**REQUIRED WORK**
From the entries, filter out every line that lacks "column" and copy the rest.

**INPUT DATA**
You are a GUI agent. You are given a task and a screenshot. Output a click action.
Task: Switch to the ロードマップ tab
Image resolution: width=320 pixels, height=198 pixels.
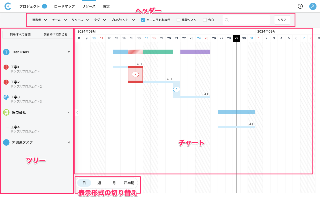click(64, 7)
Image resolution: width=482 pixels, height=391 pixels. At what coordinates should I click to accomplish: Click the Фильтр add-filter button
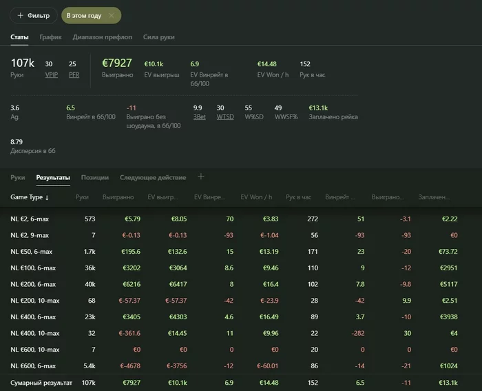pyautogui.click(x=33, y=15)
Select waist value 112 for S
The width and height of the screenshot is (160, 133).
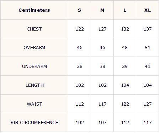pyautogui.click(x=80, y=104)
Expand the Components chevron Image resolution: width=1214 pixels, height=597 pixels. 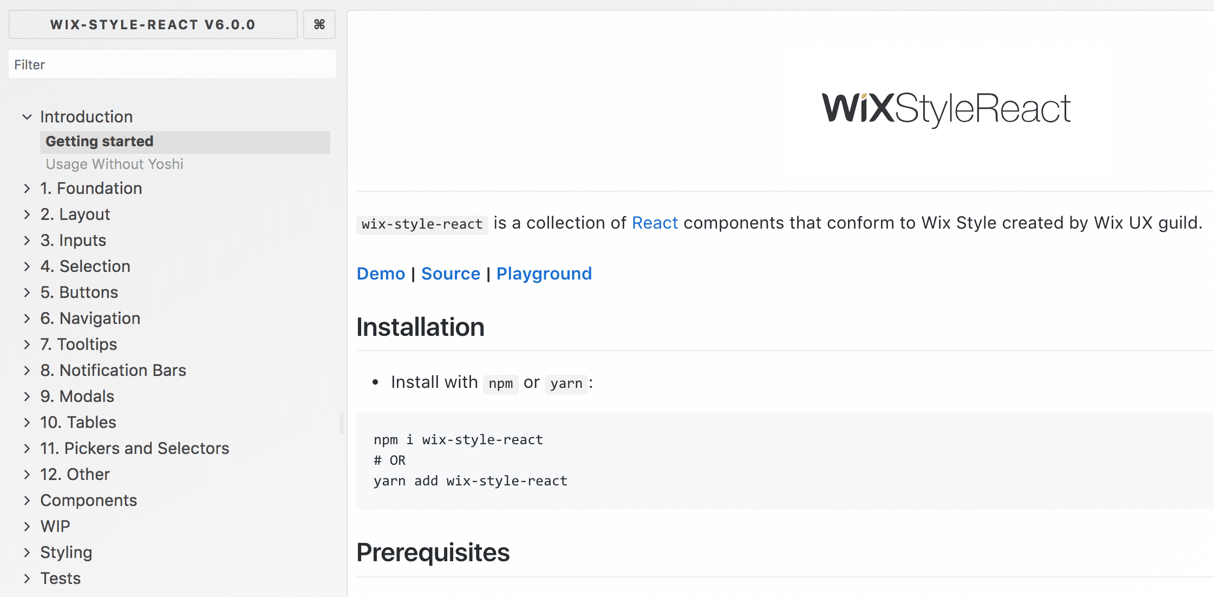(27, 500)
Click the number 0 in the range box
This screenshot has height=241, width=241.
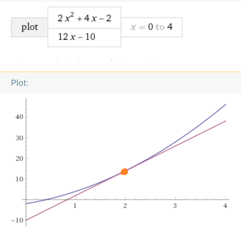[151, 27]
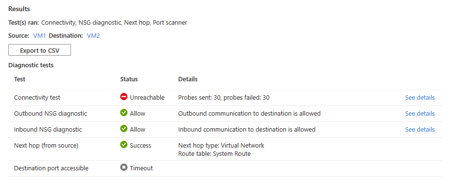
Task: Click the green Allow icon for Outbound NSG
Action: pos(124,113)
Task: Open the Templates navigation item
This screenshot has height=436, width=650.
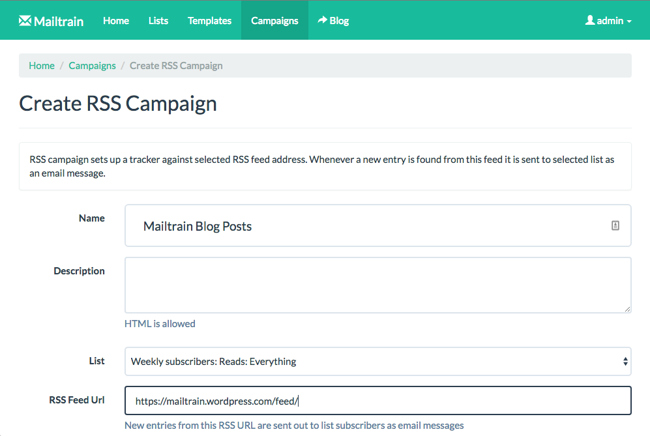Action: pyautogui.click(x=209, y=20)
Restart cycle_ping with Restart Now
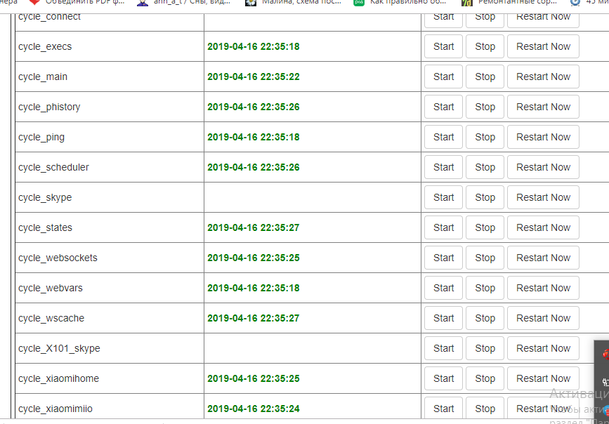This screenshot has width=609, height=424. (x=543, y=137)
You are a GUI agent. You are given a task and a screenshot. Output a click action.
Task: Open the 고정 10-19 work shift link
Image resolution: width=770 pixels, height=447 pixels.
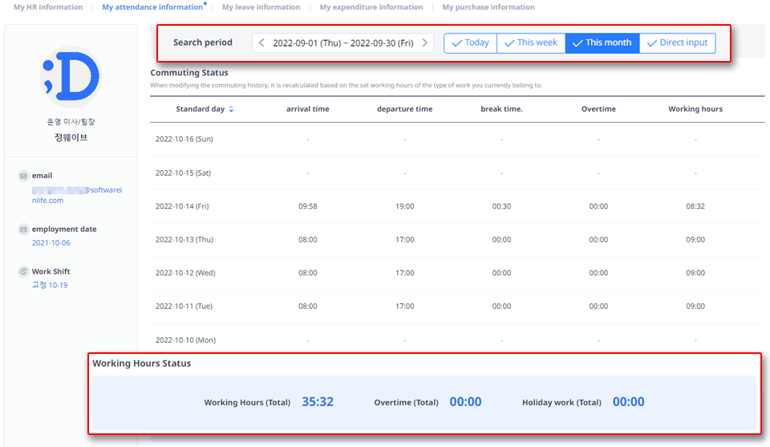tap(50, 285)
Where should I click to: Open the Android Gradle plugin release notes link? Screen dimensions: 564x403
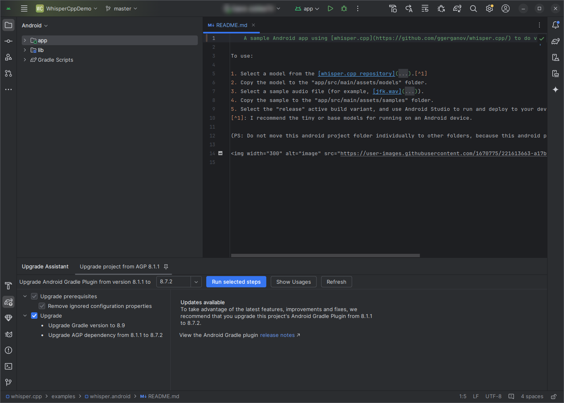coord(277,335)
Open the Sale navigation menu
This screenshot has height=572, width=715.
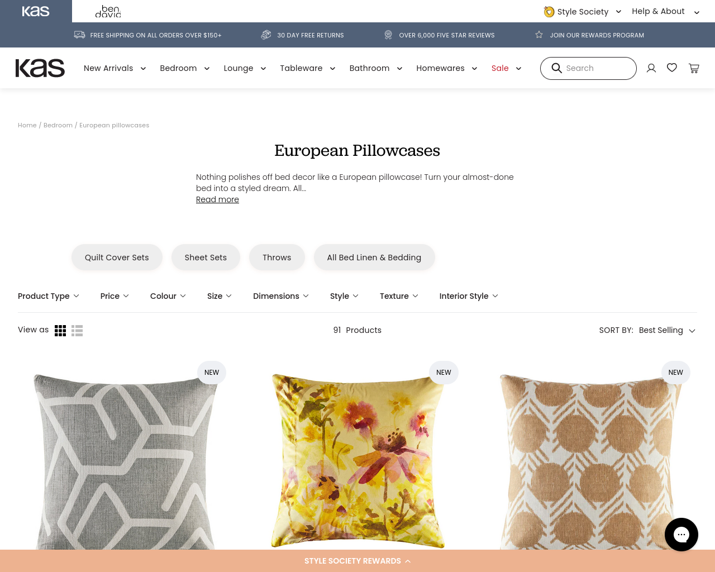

---

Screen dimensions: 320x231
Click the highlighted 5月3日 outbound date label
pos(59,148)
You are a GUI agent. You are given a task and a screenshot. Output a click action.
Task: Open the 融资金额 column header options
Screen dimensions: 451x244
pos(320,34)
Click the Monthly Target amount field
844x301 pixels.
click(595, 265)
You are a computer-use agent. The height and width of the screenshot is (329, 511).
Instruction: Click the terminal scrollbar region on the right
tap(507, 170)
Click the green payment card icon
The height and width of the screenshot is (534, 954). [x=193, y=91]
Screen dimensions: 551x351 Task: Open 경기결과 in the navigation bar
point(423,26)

...

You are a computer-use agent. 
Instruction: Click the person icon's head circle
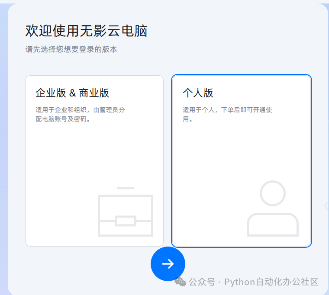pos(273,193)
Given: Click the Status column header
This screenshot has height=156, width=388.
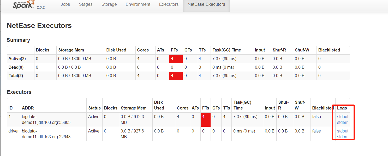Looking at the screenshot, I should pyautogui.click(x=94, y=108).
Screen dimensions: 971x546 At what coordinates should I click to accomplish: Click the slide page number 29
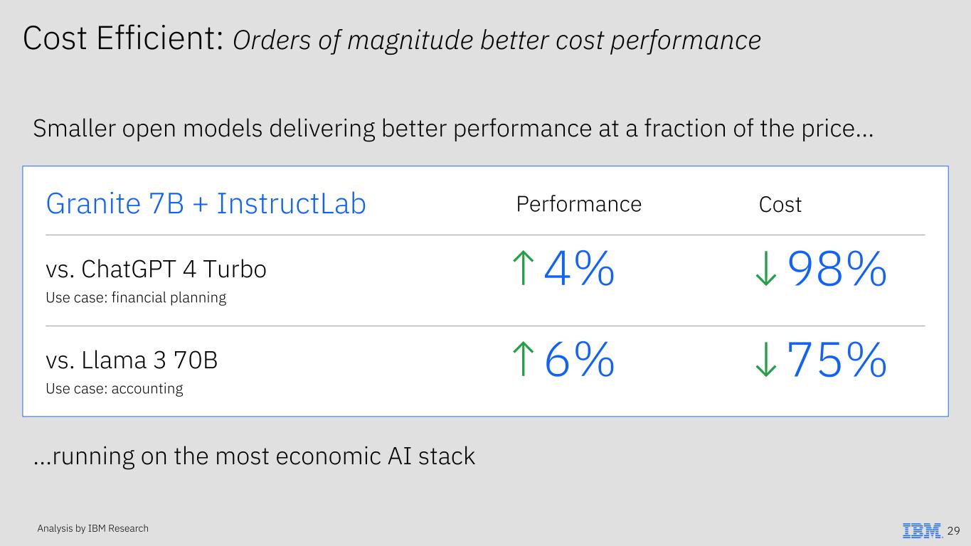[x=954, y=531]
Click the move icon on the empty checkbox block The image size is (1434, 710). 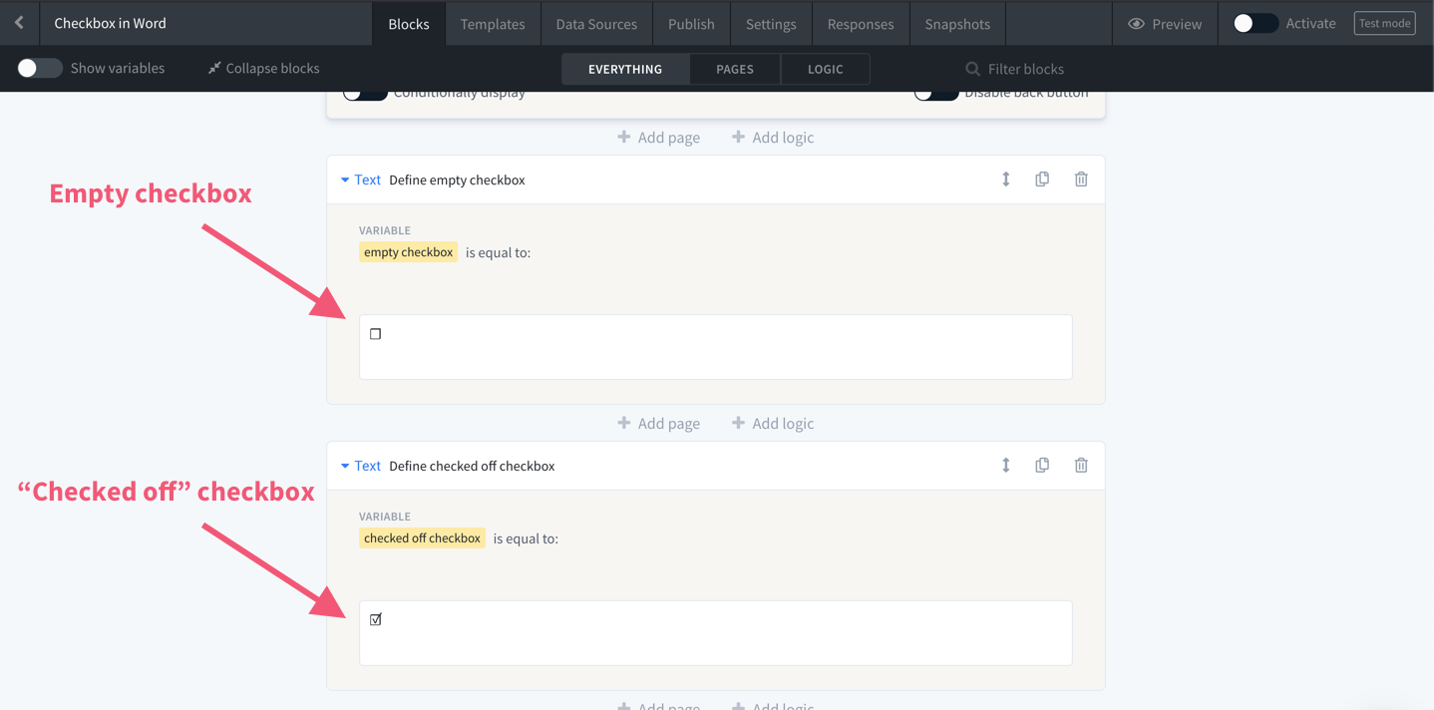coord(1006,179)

**PROBLEM SOLUTION**
Task: Open the 融资金额 column header options
Given: Click the Status column header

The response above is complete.